- [TEXT EXCERPT]:
+ + + + +

Tags: UK | Double | Dip | Recession

UK Plunges Into First Double-Dip Recession Since 1970s

Wednesday, 25 April 2012 06:56 AM EDT

The U.K. economy shrank in the first quarter as a slump in construction pushed Britain into its first double-dip recession since the 1970s.

Gross domestic product fell 0.2 percent from the fourth quarter of 2011, when it declined 0.3 percent, the Office for National Statistics said Wednesday in London. The median of 40 estimates in a Bloomberg News survey was for an increase of 0.1 percent. A technical recession is defined as two straight quarters of contraction.

The Bank of England is in the final month of its latest round of economic stimulus and the drop in output comes as prospects dim in the euro region, Britain’s biggest export market. As an anti-austerity backlash gains ground in Europe, the report may add to criticism of Prime Minister David Cameron and Chancellor of the Exchequer George Osborne’s budget cuts.

“This isn’t supportive of the fiscal consolidation program, so the government is likely to be concerned about that,” said Philip Rush, an economist at Nomura International in London. “The data were bad, and that supports the view that the Bank of England will do a final 25 billion pounds of quantitative easing in May.”

Editor’s Note: Economist Unapologetically Calls Out Bernanke, Obama For Mishandling Economy. See What They Did.

U.K. 10-year gilts advanced immediately after the data were published before easing again. The yield was unchanged at 2.097 percent as of 11:15 a.m. in London. The pound fell as much as 0.4 percent against the dollar and traded at $1.6101.

Construction Slump

From a year earlier, the economy was unchanged in the first quarter. The median estimate in a Bloomberg survey of 31 economists was for 0.3 percent growth from a year earlier.

+ + + + +

- [OBJECTIVE A]: Using only the entries, begin at the line that has "You are a computer-use agent." and continue through the end of the entries. Give those lines again with "back arrow" swapped for "forward arrow" and all else unchanged, leaving out the pictures.

+ + + + +

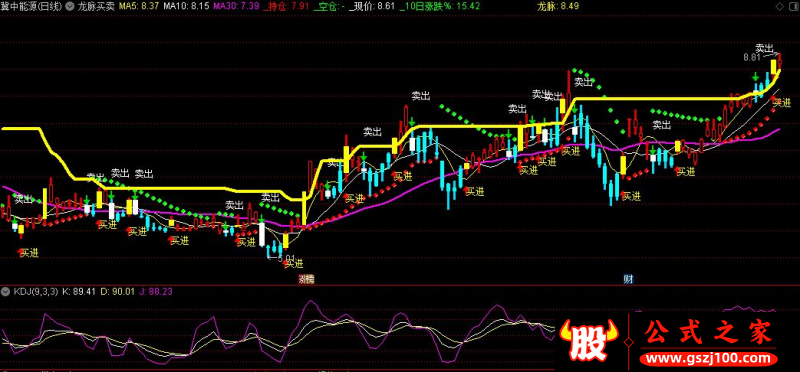Click the 5.91 low price arrow label
The width and height of the screenshot is (800, 372).
point(281,258)
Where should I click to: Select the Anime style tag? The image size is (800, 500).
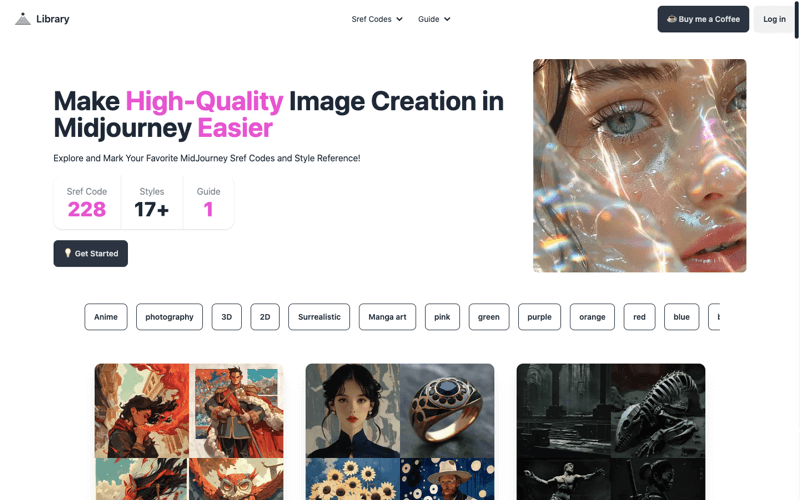pyautogui.click(x=106, y=317)
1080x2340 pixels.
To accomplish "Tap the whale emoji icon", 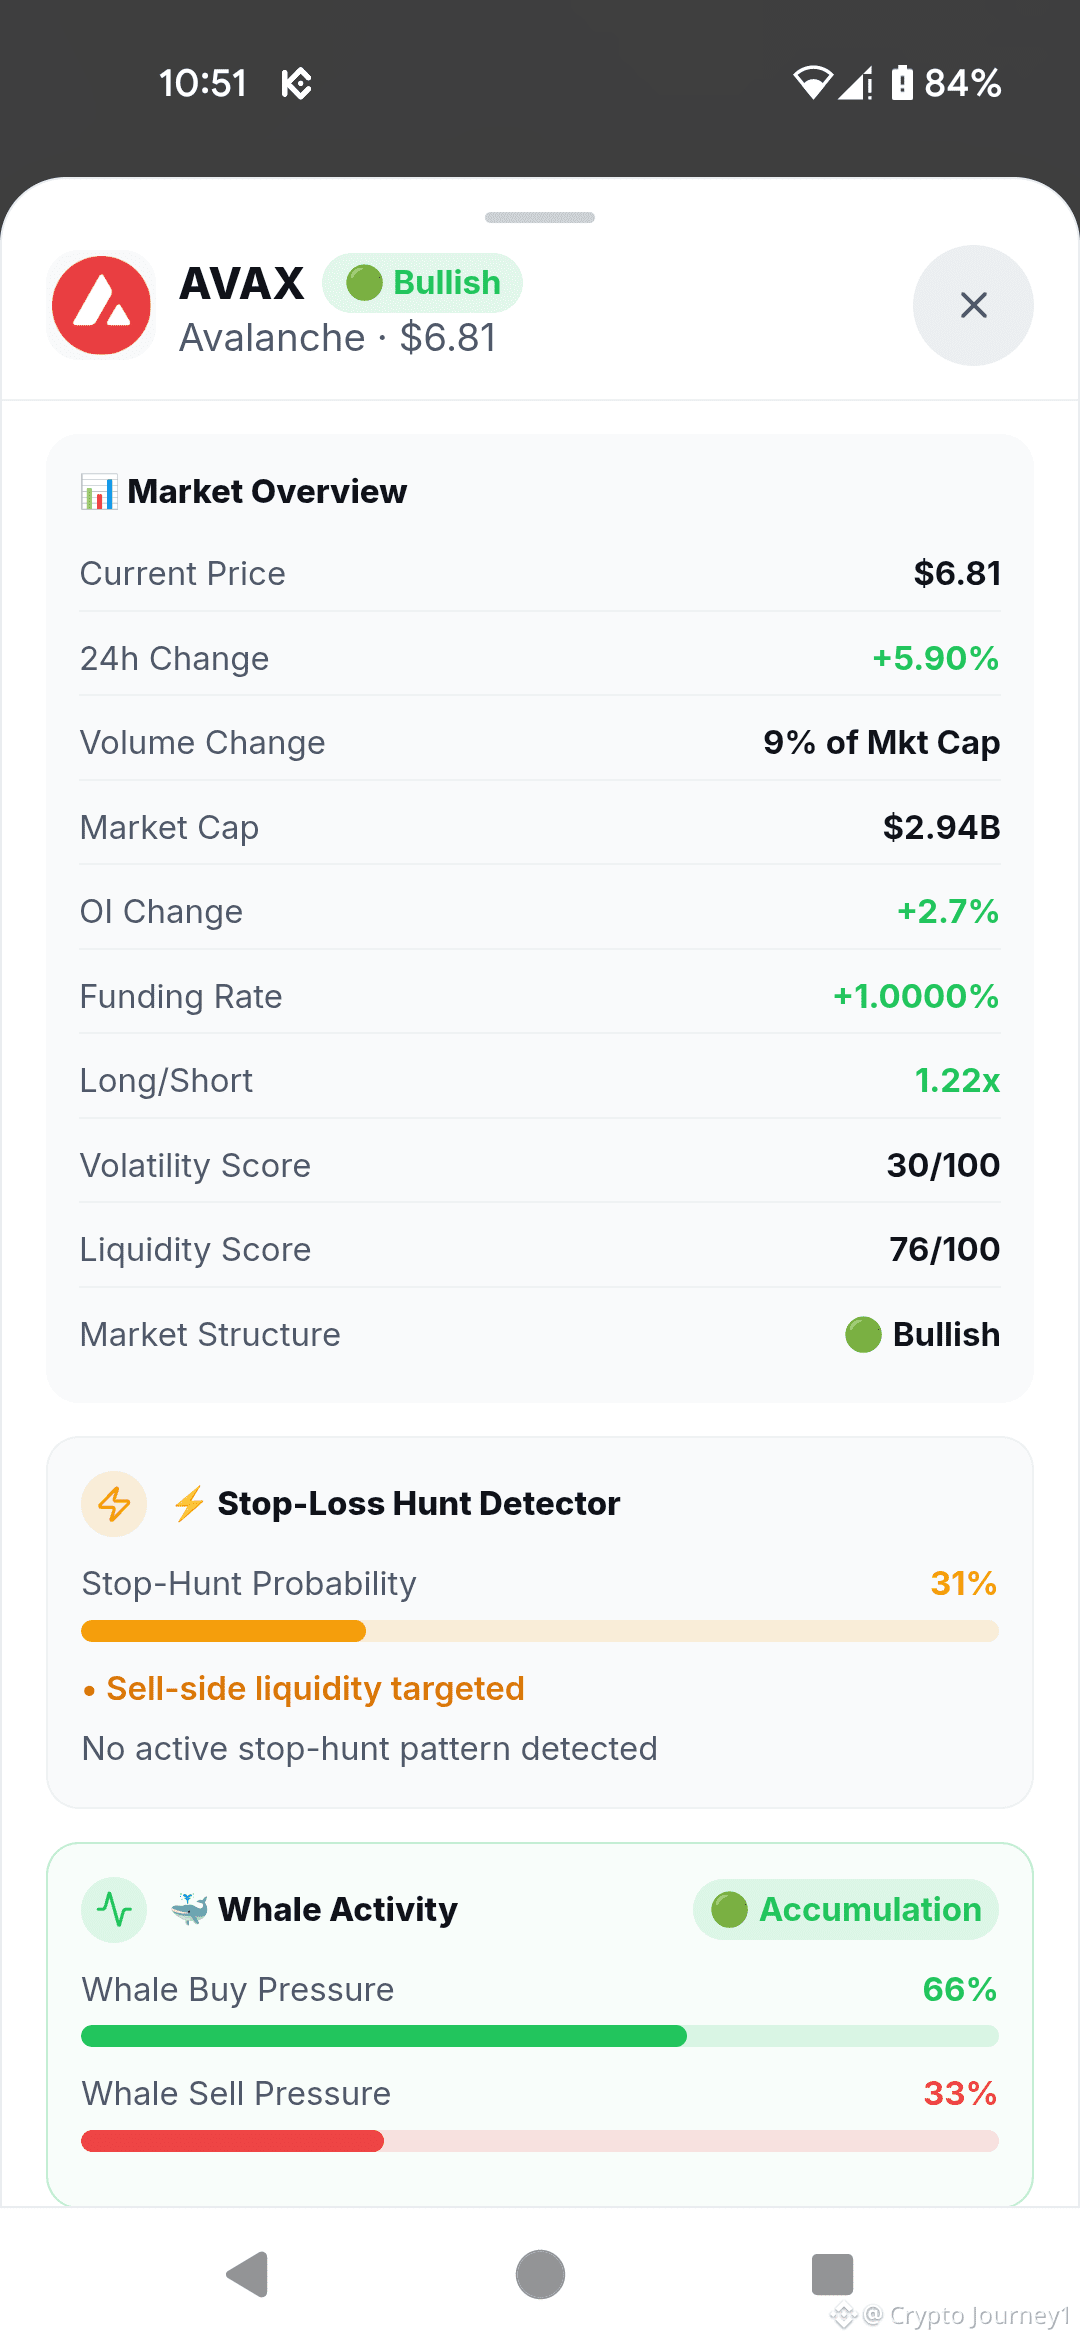I will tap(190, 1909).
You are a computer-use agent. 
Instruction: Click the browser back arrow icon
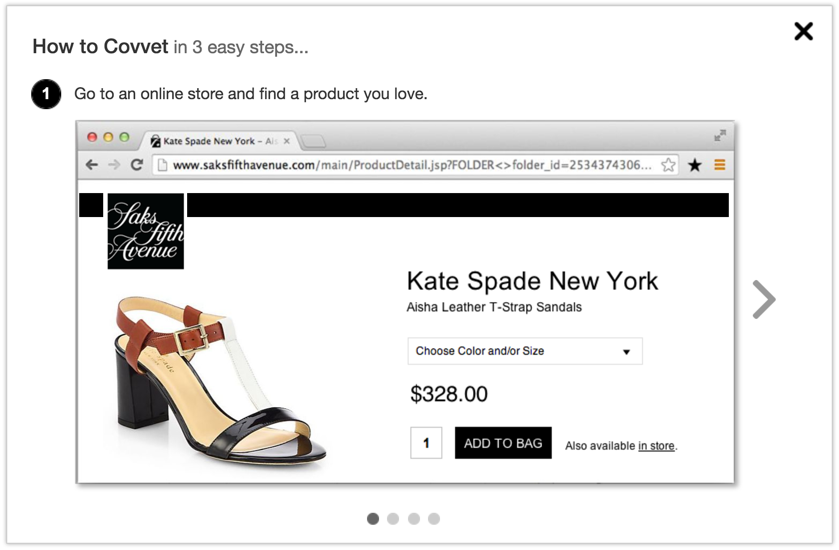coord(92,165)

+ + + + +

- [OBJECTIVE B]: Say whether each statement agrees with the article on the UK double-dip recession, answering yes or no and quoting the deciding words. (i) Gross domestic product fell 0.2 percent from the fourth quarter of 2011. (ii) The median estimate in the Bloomberg News survey was for a decrease of 0.1 percent. (iii) The pound rose against the dollar after the data were published.

- [CORRECT RESULT A]:
You are a computer-use agent. 
Instruction: Click the browser forward arrow icon
coord(92,165)

- [CORRECT RESULT B]:
(i) Yes: "Gross domestic product fell 0.2 percent from the fourth quarter of 2011"
(ii) No: "The median of 40 estimates in a Bloomberg News survey was for an increase of 0.1 percent."
(iii) No: "The pound fell as much as 0.4 percent against the dollar"